**Quoted passage:**
GCS Sink

You can set up a GCS Sink to export your data from Tinybird to any Google Cloud Storage bucket in CSV, NDJSON, or Parquet format. The GCS Sink allows you to offload data on a batch-based schedule using Tinybird's fully managed connector.

Setting up the GCS Sink requires:

  1. Configuring Google Cloud permissions using Service Accounts.
  2. Creating a connection file in Tinybird.
  3. Creating a Sink pipe that uses this connection

Tinybird represents Sinks using the icon.

The GCS Sink feature is available for Developer and Enterprise plans. See Plans.

Environment considerations

Before setting up the GCS Sink, understand how it works in different environments.

Cloud environment

In the Tinybird Cloud environment, Tinybird uses the Service Account credentials you provide to write to your GCS bucket.

Local environment

When using the GCS Sink in the Tinybird Local environment, which runs in a container, you need to pass your local GCP credentials to the container. These credentials must have the permissions described in the GCS permissions section, including access to GCS operations like storage.objects.create, storage.objects.get, etc.

When using the GCS Sink in the --local environment, scheduled sink operations are not supported. You can only run on-demand sinks using tb sink run <pipe_name>. For scheduled sink operations, use the Cloud environment.

Set up the sink

1

Create a GCS connection

You can create a GCS connection in Tinybird using either the guided CLI process or by manually creating a connection file.

The Tinybird CLI provides a guided process that helps you set up the required GCP permissions and creates the connection file automatically:

tb connection create gcs

When prompted, you'll need to:

  1. Enter a name for your connection.
  2. Enter the GCS bucket name.
  3. Provide the service account credentials (JSON key file).
  4. The credentials will be stored securely using tb secret, which will allow you to have different credentials for each environment.

**Provided material:**
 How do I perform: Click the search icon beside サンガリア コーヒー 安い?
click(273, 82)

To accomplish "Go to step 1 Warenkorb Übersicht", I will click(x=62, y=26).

**Requirements:**
1. Answer these questions from the GCS Sink page:
(a) In which formats can the GCS Sink export data?
(b) Which plans offer the GCS Sink feature?
(c) What command runs an on-demand sink in the --local environment?
2. Echo the part of the GCS Sink page starting at "2. Creating a" and ending at "in different environments.", with no changes.
The lines have no role in what is asked here.

**Solutions below:**
1.
(a) CSV, NDJSON, or Parquet.
(b) The Developer and Enterprise plans.
(c) tb sink run <pipe_name>

2.
2. Creating a connection file in Tinybird.
  3. Creating a Sink pipe that uses this connection

Tinybird represents Sinks using the icon.

The GCS Sink feature is available for Developer and Enterprise plans. See Plans.

Environment considerations

Before setting up the GCS Sink, understand how it works in different environments.